Adrenarche does not occur in treated patients with congenital adrenal hyperplasia resulting from 21‐hydroxylase deficiency

Summary OBJECTIVE There have been few studies of adrenarche In patients with congenital adrenal hyperplasia (CAH). We have therefore sought to detect the onset of adrenarche In CAH patients and to investigate whether its evolution was influenced by the severity of the disease, the age at the onset of substitution therapy, or both. DESIGN AND PATIENTS Sixteen female CAH patients were studied longitudinally for 4–11 years. They were all given substitution therapy and treatments were well controlled as judged by repeated hormonal evaluations. The patients were divided into two groups: group A consisted of 10 girls with a severe classic (congenital) form, while group B included 6 girls presenting with a non‐classic form. MEASUREMENTS Circulating levels of dehydroepiandrosterone sulphate (DHEAS), were determined as an indicator of adrenarche. Hormonal assessments Included measurements of 17‐hydroxyprogesterone (17‐OHP), testosterone, ACTH and plasma renin activity. All were estimated by conventional specific assays. RESULTS Mean levels were analysed in consecutive two‐year age periods.
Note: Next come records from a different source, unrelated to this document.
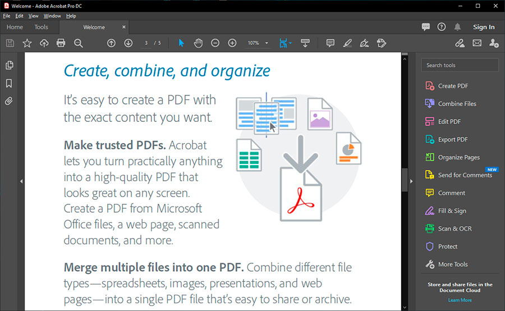505x311 pixels.
Task: Click the Search tools input field
Action: pyautogui.click(x=460, y=65)
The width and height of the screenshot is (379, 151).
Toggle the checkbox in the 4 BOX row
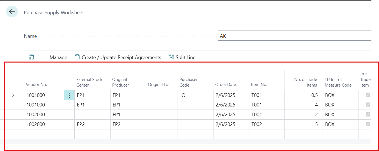(368, 104)
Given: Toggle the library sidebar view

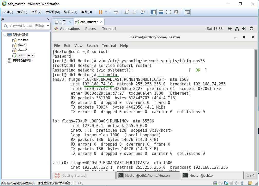Looking at the screenshot, I should tap(153, 12).
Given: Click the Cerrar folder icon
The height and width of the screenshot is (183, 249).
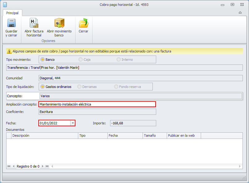Looking at the screenshot, I should pyautogui.click(x=84, y=23).
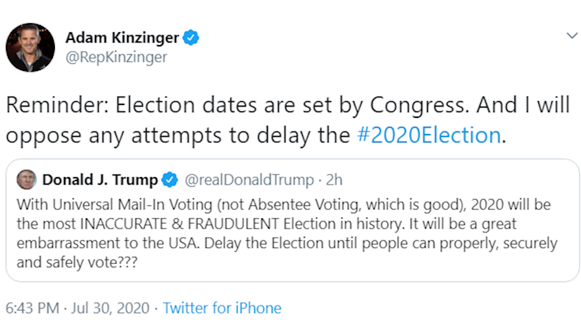Click the Adam Kinzinger display name
Viewport: 581px width, 335px height.
(x=121, y=38)
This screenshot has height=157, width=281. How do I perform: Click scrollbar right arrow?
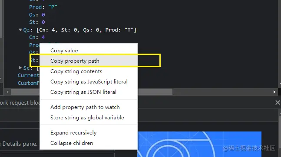tap(274, 92)
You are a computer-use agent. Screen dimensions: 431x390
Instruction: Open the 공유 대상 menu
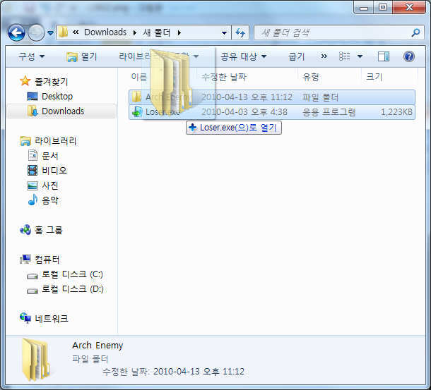point(244,56)
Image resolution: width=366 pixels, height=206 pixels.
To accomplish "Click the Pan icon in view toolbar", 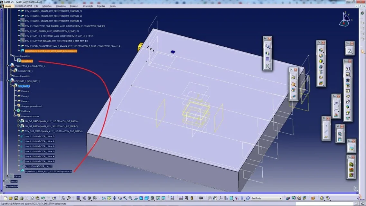I will point(114,198).
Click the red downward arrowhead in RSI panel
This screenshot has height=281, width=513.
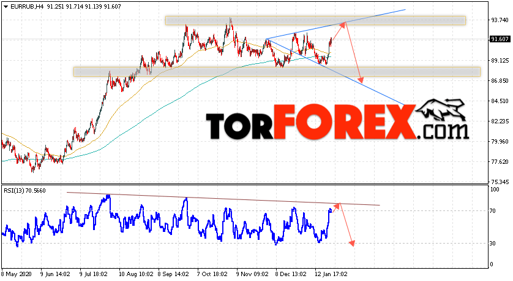[352, 244]
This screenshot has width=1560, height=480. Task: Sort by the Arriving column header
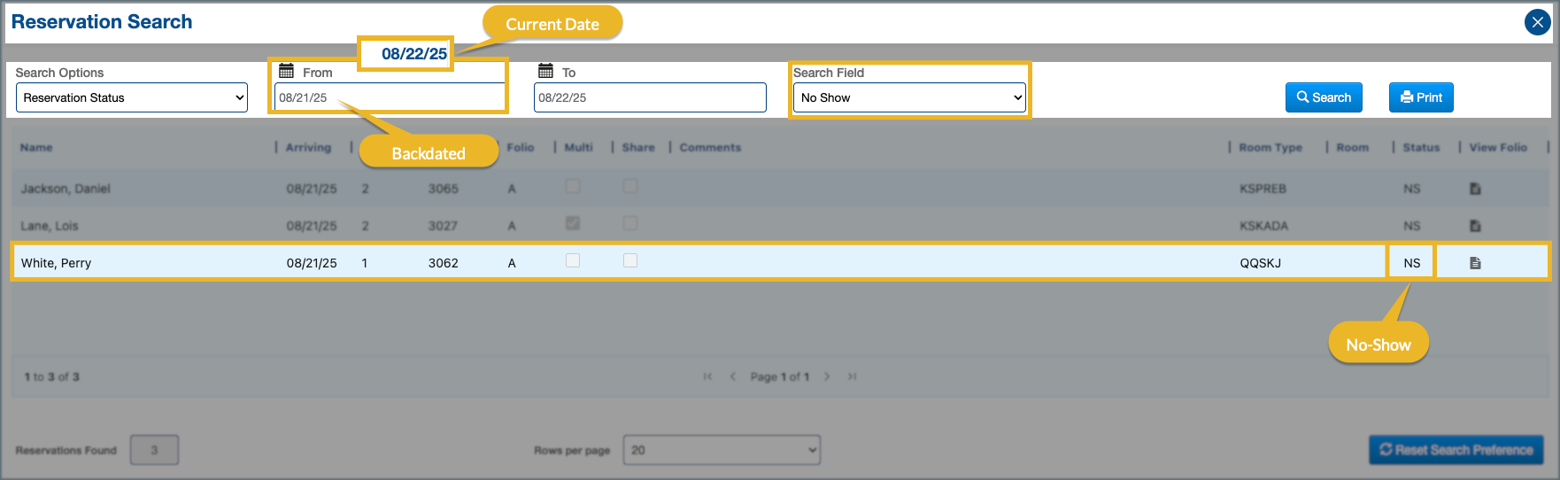coord(308,148)
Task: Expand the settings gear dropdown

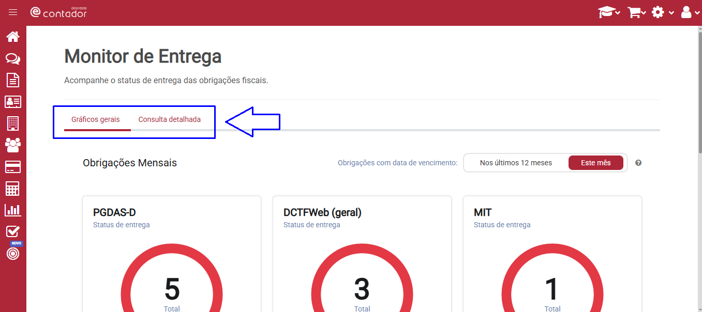Action: pyautogui.click(x=662, y=12)
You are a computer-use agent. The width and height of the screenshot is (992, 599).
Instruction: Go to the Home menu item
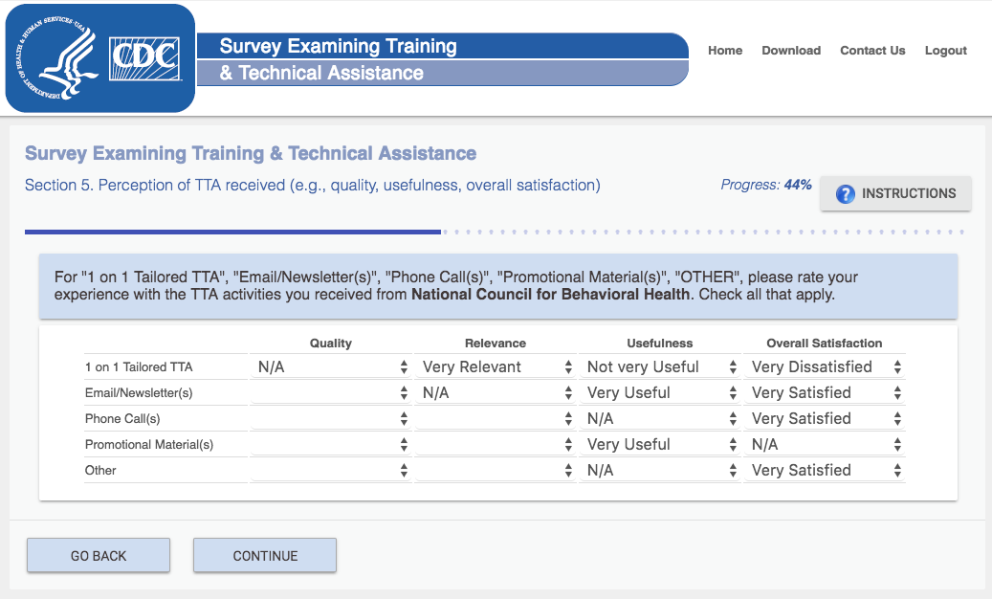725,51
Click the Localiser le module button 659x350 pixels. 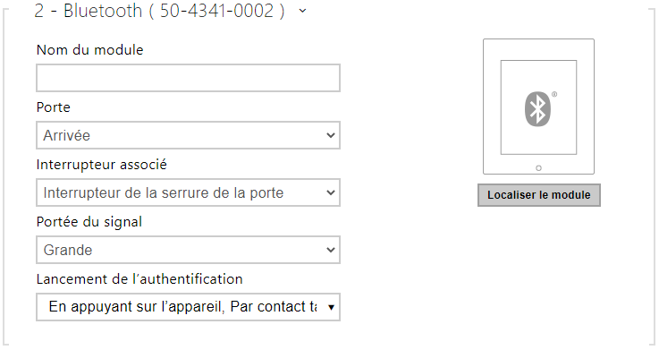tap(539, 195)
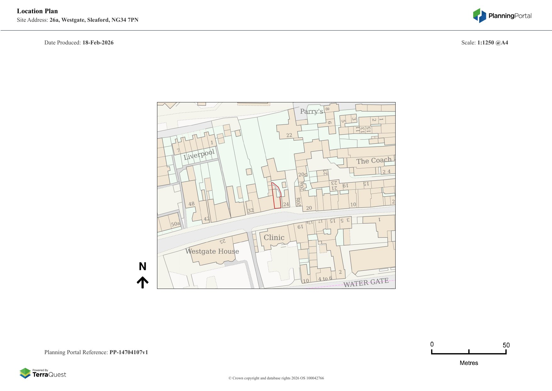This screenshot has width=552, height=391.
Task: Click the north arrow symbol
Action: point(143,282)
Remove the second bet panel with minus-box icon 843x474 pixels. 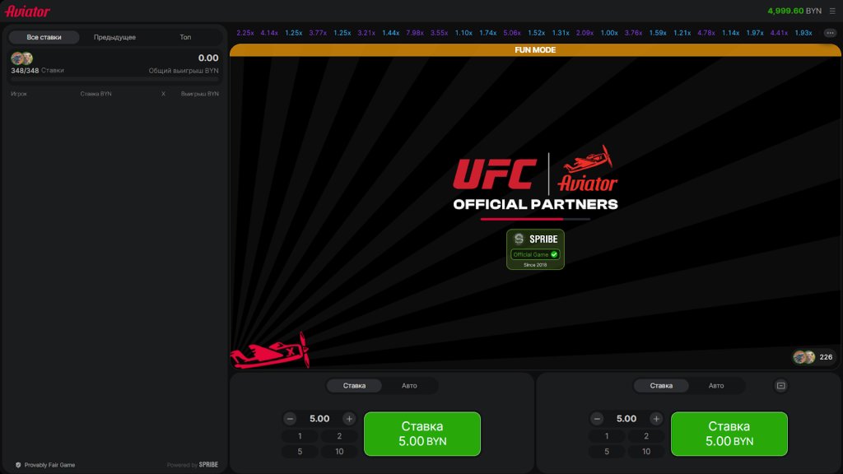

In group A, DHEAS levels were significantly lower at any age than in control subjects, and lower than In patients with non‐classic CAH. DHEAS levels showed no increment with age. In group B, plasma DHEAS levels were surprisingly high for the age at the time of diagnosis, declining gradually on substitution therapy, although they remained somewhat higher than in group A. CONCLUSIONS The high DHEAS levels observed In untreated girls of group B are probably the result of chronic hypersecretion of ACTH. Under well controlled, non‐suppressive substitution therapy, patients with congenital adrenal hyperplasia showed no rise in DHEAS levels at the physiological age of adrenarche whatever the degree of the enyzme defect and whatever the age at onset of therapy.